Just be careful if you are going to still back-sweeten with AJ concentrate without the potassium sorbate. Cold crashing will inhibit your yeast, but high alcohol levels don't always kill yeast, it just inhibits them. Actually, I read a post that said even potassium sorbate doesn't always kill yeast (feisty little guys.)

If you add fermentable sugars (AJ concnetrate) the yeast will come out of hibernation and ferment all that sweetness back to alcohol.

I don't have a keg system, but from what I have read if you want a sweet cider you have to kill the yeast with some form of preservative or pasteurization and then force carb.

Just my 2 cents. Let us know how it turns out!
 
That is what I though as well. Maybe I should just go for some non-fermentable sugars but then I won't get the apple flavour addition that AJ concentrate brings. Now I am not sure what to do, lol.
 
Do you have a way to pasturize? Can you heat your keg until the cider reaches 160 degrees?

If not, I would either use the potassium sorbate and then go with the concentrate and keep an eye on it or, like you said, use a non-fermentable sugar.

That or learn to love dry cider:D

Have you tasted a sample recently? Most people seem to feel that time adds back that apple flavor and you said yours has been going for a while.

The only other thing I have heard is to just add a little juice to the glass as you are drinking it. Not much risk at that point.
 
Read kevins sticky. He cold crashes active fermentations and kegs with no additives. Since your yeast is already half asleep I see no reason why you can't backsweeten and do the same.
 
There are a number of different ways that work. Two factors most people don't really consider with carbonating sweet cider is that if you're doing it in a keg, the keg is able to withstand more pressure than a glass bottle, and that it'll likely be stored at a temp not conducive to further fermentation. Cold crashing, filtering, and even using potassium sorbate are not going to kill off or remove all of the yeast. It will create an environment where any fermentation that happens to take place will be so slow that you will not notice it. The only sure way to kill yeast is through pasteurization. The only (relatively) sure way to remove yeast is by using a very fine filter (and a quality one).

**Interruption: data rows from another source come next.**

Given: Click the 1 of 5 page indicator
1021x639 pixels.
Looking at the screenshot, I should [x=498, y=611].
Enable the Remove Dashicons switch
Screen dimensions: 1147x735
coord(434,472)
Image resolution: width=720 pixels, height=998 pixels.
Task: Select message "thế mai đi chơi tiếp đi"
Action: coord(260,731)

That being said, it is not necessary to go through great lengths to remove the yeast unless you are storing the cider in bottles in a medium temperature room (60-70F). The method you choose will be fine. Many people have different methods and the one you chose is fine. Wine makers do that all the time, using potassium sorbate (and potassium metabisulfite) and sweetening it after it stabilizes. The only feature you'll be adding to this is force carbonation.